Dataset items
○ ○ ○ ○

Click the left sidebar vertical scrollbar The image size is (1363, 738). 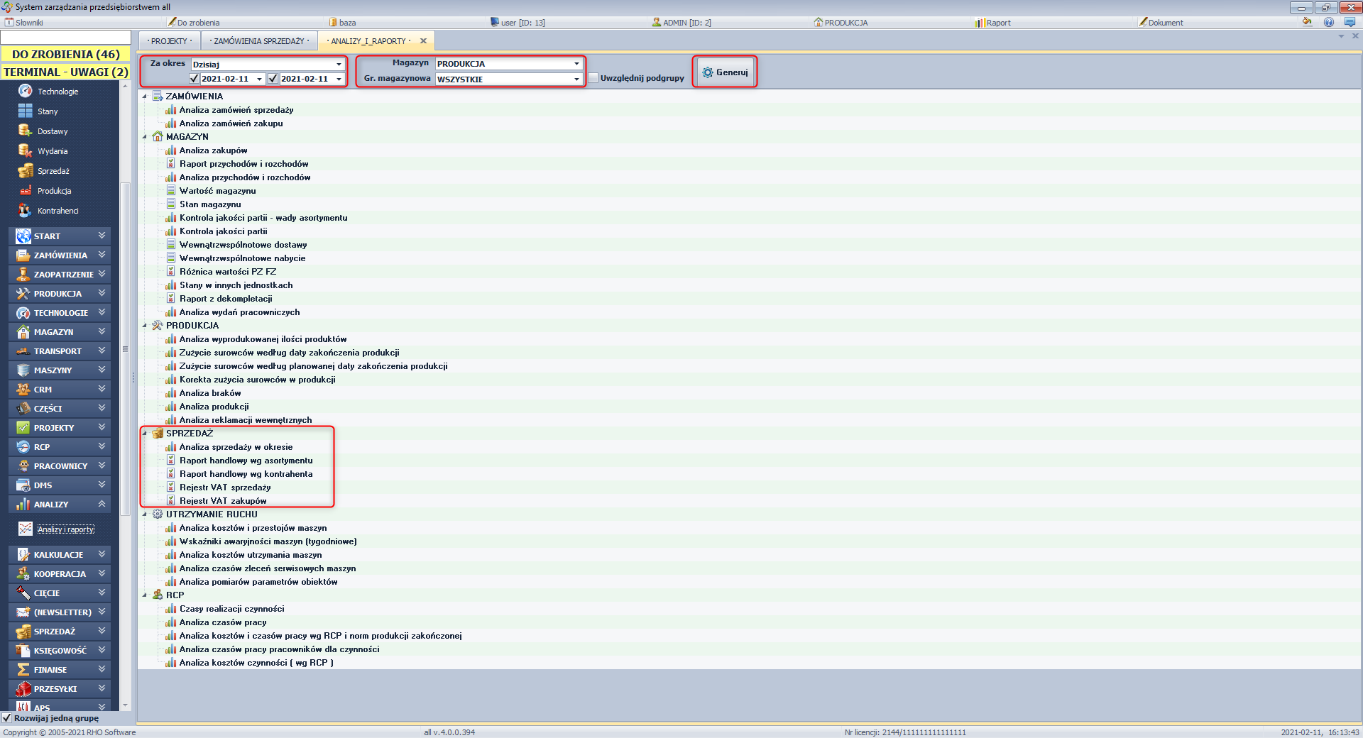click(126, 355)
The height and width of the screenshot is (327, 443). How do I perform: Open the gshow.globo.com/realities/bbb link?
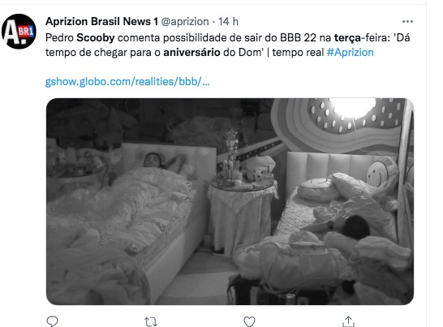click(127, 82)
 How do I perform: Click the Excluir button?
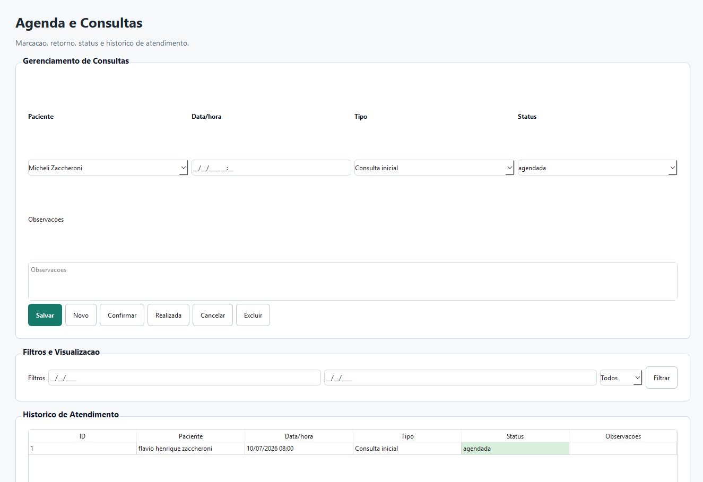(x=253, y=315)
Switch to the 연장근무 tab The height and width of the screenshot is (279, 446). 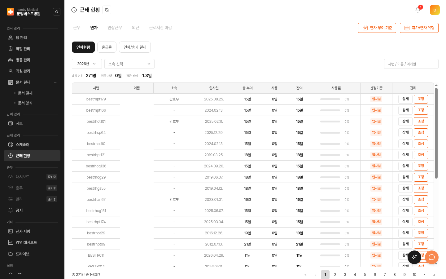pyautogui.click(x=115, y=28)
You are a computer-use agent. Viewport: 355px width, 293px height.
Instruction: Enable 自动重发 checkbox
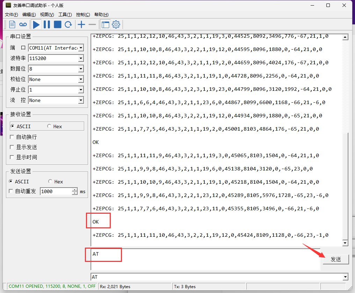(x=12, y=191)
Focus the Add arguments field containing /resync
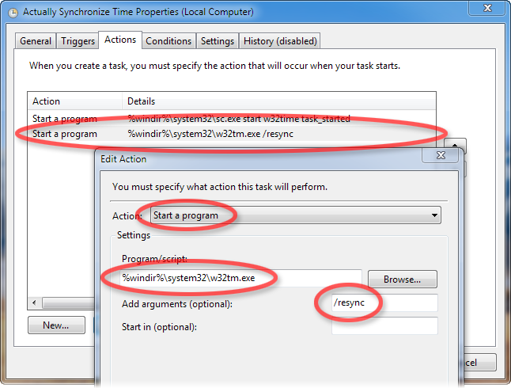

○ ○ ○ ○

● TASK REQUIREMENTS
Retype the lines from the one containing "You are a computer-use" down to the last line of the records, both included, exactly and nothing more. Pictures stay out.

● RESULT FOR THIS EXERCISE
You are a computer-use agent. Viewport: 355px width, 293px height.
Instruction: Enable 自动重发 checkbox
(x=12, y=191)
Focus the Add arguments field containing /resync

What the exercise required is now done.